Author |
Message
|
Challenger |
Posted: Wed Jun 04, 2008 2:56 am Post subject: Challenge Question - 06 / 2008 |
|
|
 Centurion
Joined: 31 Mar 2008 Posts: 115
|
June's Challenge deals with a real production issue faced by one of our regularly participating members whose name shall remain a secret until the winning response has been selected.
Presenting problem:
On a Unix platform: you are using linear logging and the file system where the log files reside are full as an MQ internal process is constantly writing MQ_RESOURCE_PROBLEM errors to AMQERR01.LOG .
But, when you run the "standard" Perl script (from the support pac MS62) to clean up the logs it does nothing even though there are log files that should be archived and/or deleted.
Why, and How do you fix it?
Good Luck |
|
Back to top |
|
 |
bbburson |
Posted: Wed Jun 04, 2008 7:10 am Post subject: |
|
|
Partisan
Joined: 06 Jan 2004 Posts: 378 Location: Nowhere near a queue manager
|
Why? Because the resource problem error messages are being posted so fast into AMQERR0n.LOG that there are none of the usual AMQ7467 and AMQ7468 messages available to let the MS62 script know which log files are safe to remove.
How to deal with it? Use runmqsc commands "DIS QMSTATUS RECLOG" and "DIS QMSTATUS MEDIALOG" to find the oldest logs needed by the queue manager. Then archive/delete files that are no longer required.

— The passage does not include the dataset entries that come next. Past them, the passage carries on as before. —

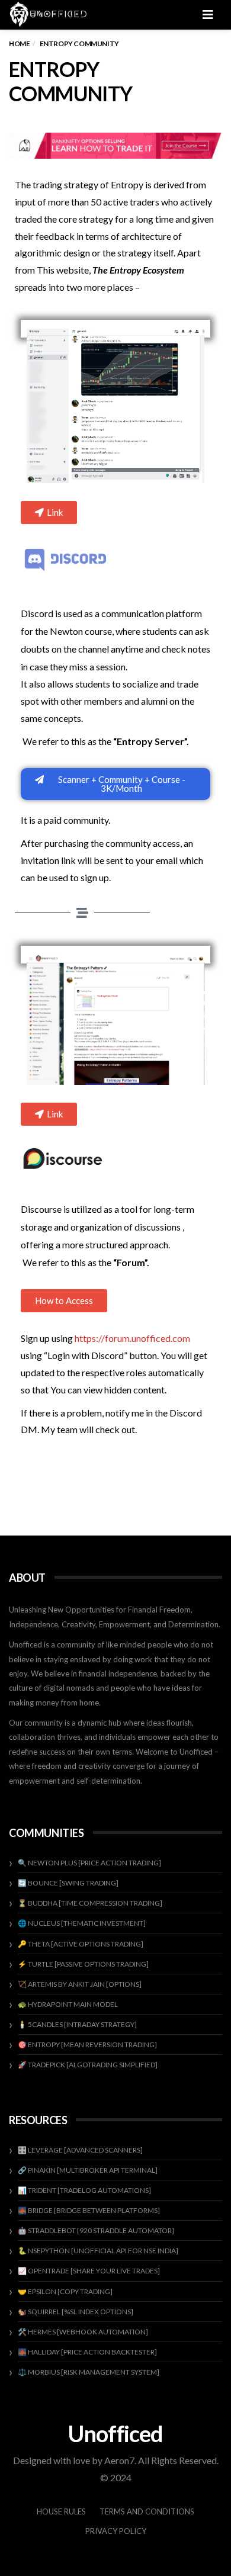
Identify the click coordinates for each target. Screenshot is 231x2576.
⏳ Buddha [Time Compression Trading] (90, 1903)
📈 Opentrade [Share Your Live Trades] (89, 2270)
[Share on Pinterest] (149, 1501)
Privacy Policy (115, 2531)
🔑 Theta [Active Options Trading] (80, 1943)
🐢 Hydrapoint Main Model (68, 2004)
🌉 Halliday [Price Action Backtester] (87, 2351)
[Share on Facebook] (44, 1501)
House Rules (61, 2511)
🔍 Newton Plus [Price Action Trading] (89, 1862)
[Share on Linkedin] (184, 1501)
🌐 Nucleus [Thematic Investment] (82, 1923)
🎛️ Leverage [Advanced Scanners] (80, 2149)
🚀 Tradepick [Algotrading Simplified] (88, 2064)
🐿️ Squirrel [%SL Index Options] (75, 2311)
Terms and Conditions (147, 2511)
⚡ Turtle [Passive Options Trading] (83, 1964)
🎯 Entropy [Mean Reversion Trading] (87, 2044)
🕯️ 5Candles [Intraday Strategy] (77, 2024)
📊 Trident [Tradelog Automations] (84, 2190)
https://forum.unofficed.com (132, 1338)
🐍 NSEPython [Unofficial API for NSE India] (98, 2250)
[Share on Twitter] (79, 1501)
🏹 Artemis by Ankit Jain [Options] (80, 1984)
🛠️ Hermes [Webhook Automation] (83, 2331)
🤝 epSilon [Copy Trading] (65, 2291)
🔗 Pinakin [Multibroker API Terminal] (88, 2170)
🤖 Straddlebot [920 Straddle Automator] (96, 2230)
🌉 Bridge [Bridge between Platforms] (89, 2210)
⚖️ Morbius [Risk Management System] (88, 2372)
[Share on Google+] (114, 1501)
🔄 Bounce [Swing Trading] (68, 1882)
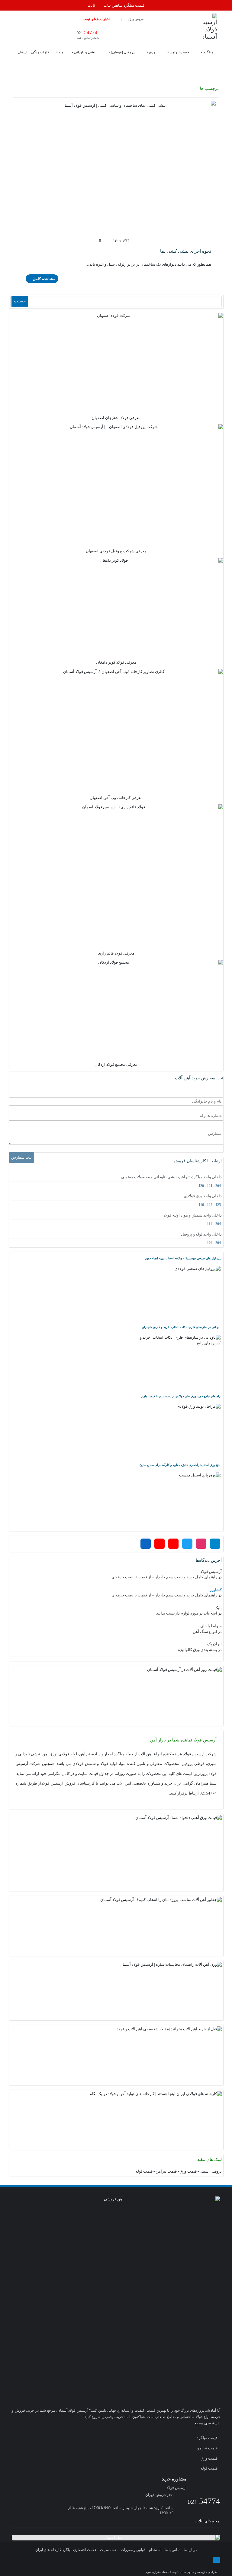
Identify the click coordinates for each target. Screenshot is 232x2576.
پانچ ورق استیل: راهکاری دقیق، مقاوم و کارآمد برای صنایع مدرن (180, 1464)
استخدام (155, 2550)
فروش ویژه (135, 19)
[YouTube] (159, 1544)
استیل (22, 52)
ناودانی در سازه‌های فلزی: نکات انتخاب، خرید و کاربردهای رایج (181, 1327)
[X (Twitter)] (187, 1544)
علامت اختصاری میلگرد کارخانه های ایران (66, 2550)
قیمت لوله (144, 2171)
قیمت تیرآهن (179, 52)
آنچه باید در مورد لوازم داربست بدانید (186, 1613)
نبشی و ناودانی (85, 52)
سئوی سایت (186, 2572)
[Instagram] (201, 1544)
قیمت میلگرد (207, 2438)
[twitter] (110, 2565)
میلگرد (208, 52)
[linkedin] (145, 2565)
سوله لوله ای (211, 1626)
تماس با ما (172, 2550)
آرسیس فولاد (211, 1571)
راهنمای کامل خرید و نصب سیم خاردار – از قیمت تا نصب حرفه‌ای (164, 1577)
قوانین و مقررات (133, 2550)
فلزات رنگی (40, 52)
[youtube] (133, 2565)
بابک (218, 1607)
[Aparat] (173, 1544)
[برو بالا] (216, 2560)
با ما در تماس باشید (88, 34)
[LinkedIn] (145, 1544)
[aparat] (122, 2565)
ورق (152, 52)
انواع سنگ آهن (205, 1631)
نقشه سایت (109, 2550)
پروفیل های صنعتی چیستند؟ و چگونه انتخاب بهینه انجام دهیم (183, 1258)
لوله (62, 52)
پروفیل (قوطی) (122, 52)
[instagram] (99, 2565)
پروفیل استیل (211, 2171)
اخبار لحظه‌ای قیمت (96, 19)
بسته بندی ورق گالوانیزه (197, 1649)
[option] (116, 5)
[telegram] (86, 2565)
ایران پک (214, 1644)
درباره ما (190, 2550)
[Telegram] (215, 1544)
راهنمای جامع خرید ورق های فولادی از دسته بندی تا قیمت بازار (181, 1396)
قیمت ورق (188, 2171)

Of course if you're not at version 6 this won't work and you're out of luck. |
|
Back to top |
|
 |
Challenger |
Posted: Wed Jun 04, 2008 9:28 am Post subject: |
|
|
 Centurion
Joined: 31 Mar 2008 Posts: 115
|
This actually happened long ago and far way on a 5.3 queue manager - but it was still possible to get ms62 to work - any ideas how? (I know it's not supported, but there are still 5.3 sites out there) |
|
Back to top |
|
 |
Nigelg |
Posted: Wed Jun 04, 2008 1:43 pm Post subject: |
|
|
Grand Master
Joined: 02 Aug 2004 Posts: 1046
|
tail -f AMQERR01.LOG > e1
wait...
check for AMQ7467/8 in e1
repeat until the msgs are in e1
then use e1 as input to MS62.
Perl is rather twee.
Real UNIX programmers use awk. _________________ MQSeries.net helps those who help themselves.. |
|
Back to top |
|
 |
bbburson |
Posted: Wed Jun 04, 2008 2:02 pm Post subject: |
|
|
Partisan
Joined: 06 Jan 2004 Posts: 378 Location: Nowhere near a queue manager
|
MS62 already looks in all three AMQERR0n.LOG files. If the messages aren't found there, doing a tail -f on the one will not likely gain you anything. Tail does not follow the file renames that happen when the files get too big. After a short time you'll be stuck tailing a file that is no longer being written to. |
|
Back to top |
|
 |
fjb_saper |
Posted: Wed Jun 04, 2008 3:42 pm Post subject: |
|
|
 Grand High Poobah
Joined: 18 Nov 2003 Posts: 20756 Location: LI,NY
|
You need to isolate the qmgr and stop all its channels and users. Running rcdmqimg -l will give you the latest needed logs as well as create a new restart point. Archive files no longer needed.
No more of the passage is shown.